On Friday the Auckland International Airport Limited (ASX: AIA) share price came under pressure after the airport operator downgraded its earnings guidance due to the coronavirus outbreak.
Management advised that due to the international outbreak of COVID-19 and significant market uncertainty, it didn't expect to achieve its guidance for underlying earnings in the range of NZ$260 million and NZ$270 million.
Instead, it downgraded this guidance to between NZ$210 million and NZ$235 million. This was a 13% to 19% reduction on its previous guidance.
Unfortunately, this revised guidance didn't last long at all. This morning Auckland Airport has revealed that it will be withdrawing its guidance for the full year.
What did Auckland Airport announce?
Management has withdrawn its earnings guidance in response to the international outbreak of COVID-19 and the unprecedented travel restrictions announced over the weekend in New Zealand. Those restrictions will see any person entering New Zealand being forced into quarantine for two weeks.

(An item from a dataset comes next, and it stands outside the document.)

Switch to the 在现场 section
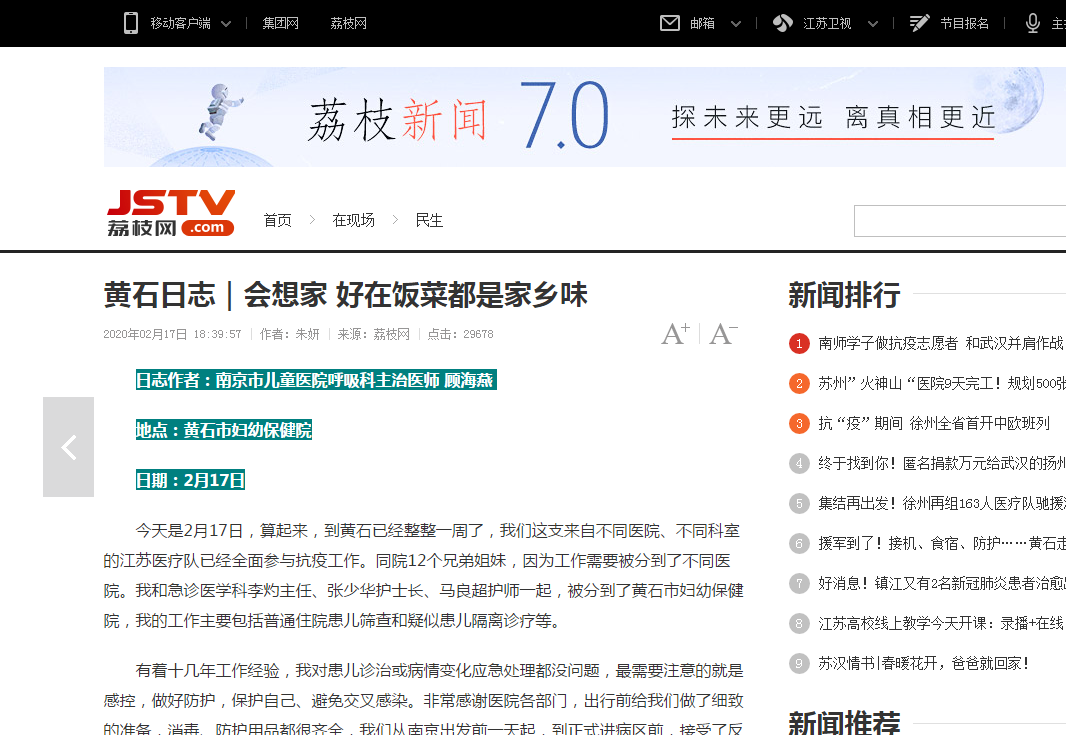Viewport: 1066px width, 735px height. click(x=353, y=220)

The company's chief executive, Adrian Littlewood, explained: "Auckland Airport is a strong, diverse and resilient business, but these are unprecedented times. The health and safety of our community has to come first and we support the Government in its efforts to protect the health of New Zealanders and reduce the threat of transmission of COVID-19."
"Aviation and tourism are vitally important to New Zealand, supporting thousands of businesses and jobs. The future is very uncertain and our industry and government are pulling together so we can manage our way through this period and ensure we are in a strong position to rebuild, when the recovery phase eventuates," he added.
Littlewood concluded: "We are working through what the changes mean for our organisation to ensure we remain resilient through this challenging period."
All eyes will be on Sydney Airport Holdings Pty Ltd (ASX: SYD) this week to see if it responds to recent border changes in Australia.